I may have finally written up the papers I read some time ago, but
I still have a number of papers from that pile, plus a couple more
recently-added ones. Time to discuss them:
- Mosh: An Interactive Remote Shell for Mobile Clients This
paper reminds me how I don't tend to take an innovative approach. I
thought of ssh as good enough, and am generally suspicious of
reinventing the TCP wheel. Then, this paper shows how you can make
remoting over flakey wireless connections much better if you try.
D'oh. ("mosh" itself is rather nice, but I'd really rather like good
scrollback.)
- Practical Byzantine Fault Tolerance One of the classic
papers on distributed systems. The bit on committing operations is
very plausible, but I look at the section on changing views and... its
correctness is not intuitive to me. Tricky.
- Data Compression Using Long Common Strings Data compression
is often rather tricky, but as you might expect from Bentley and
McIlroy, this is both simple and effective. Fun.
- Large-scale cluster management at Google with Borg And this
one suddenly looks very relevant to my work! The first section or two
seemed a bit vague and naff, but the details fill in over the later
sections to give a reasonable impression of what they had and now
have. The future work section (especially Kubernetes) looks very
interesting, and the references should give me plenty to chew on.
- Breakthrough silicon scanning discovers backdoor in miliary
chip A somewhat melodramatic title sits at the top of a
fundamentally unremarkable paper. Unremarkable, perhaps, but still
fun. The "backdoor" is in an FPGA used in, among other things,
military technology, allowing the bitstream to be read out. Looks like
an undocumented debug feature. The interesting things are a) how the
advertising material lies so strongly about the security b) the
technology used to identify the undocumented feature.

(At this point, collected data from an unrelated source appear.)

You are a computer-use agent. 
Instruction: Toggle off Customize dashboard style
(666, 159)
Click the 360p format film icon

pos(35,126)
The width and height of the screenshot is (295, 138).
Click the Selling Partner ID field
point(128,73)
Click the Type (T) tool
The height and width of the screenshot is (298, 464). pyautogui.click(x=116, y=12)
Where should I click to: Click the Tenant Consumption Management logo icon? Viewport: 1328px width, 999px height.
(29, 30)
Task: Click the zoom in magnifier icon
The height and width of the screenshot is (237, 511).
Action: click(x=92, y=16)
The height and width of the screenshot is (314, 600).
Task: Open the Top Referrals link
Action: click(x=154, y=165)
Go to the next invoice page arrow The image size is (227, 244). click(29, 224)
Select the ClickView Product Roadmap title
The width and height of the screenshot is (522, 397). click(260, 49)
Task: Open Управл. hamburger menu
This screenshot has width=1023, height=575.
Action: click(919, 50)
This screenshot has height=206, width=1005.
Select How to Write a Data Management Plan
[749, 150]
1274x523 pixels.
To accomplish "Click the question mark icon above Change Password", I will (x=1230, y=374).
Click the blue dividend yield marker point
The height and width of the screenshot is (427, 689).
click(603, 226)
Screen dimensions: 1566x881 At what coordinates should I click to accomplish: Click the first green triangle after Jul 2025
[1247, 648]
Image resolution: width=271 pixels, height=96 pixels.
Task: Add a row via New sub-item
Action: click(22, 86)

- Trafficking Fraudulent Accounts: The Role of the Underground
Market in Twitter Spam and Abuse Yet another fun little paper
investigating the online criminal economy. (If you like this, go read
all the Silk Road reporting - not directly related, but also
interesting.)
- TCP ex Machina: Computer-Generated Congestion Control
Another paper by the guy who did Mosh, although I came across this one
first. In short, by applying a simulate-and-optimise approach to TCP
congestion control, something can be produced which appears to work
rather better than standard (human-designed) congestion control
algorithms. There's lots of interesting stuff here. Is the evaluation
biased by the fact that it's using models not entirely dissimilar to
the ones used to do the optimisation, leading to over-fitting? Can we
know it's not going to have horrible corner cases because it's not
human-designed? When setting up an optimisation problem, how the
problem is framed will feed into the result, and that's rather
interesting. For example, packet loss is not used. Instead, RTT
variation is used to detect queuing, which is rather nice given the
problem of buffer bloat. All rather cool.
Posted 2015-05-31.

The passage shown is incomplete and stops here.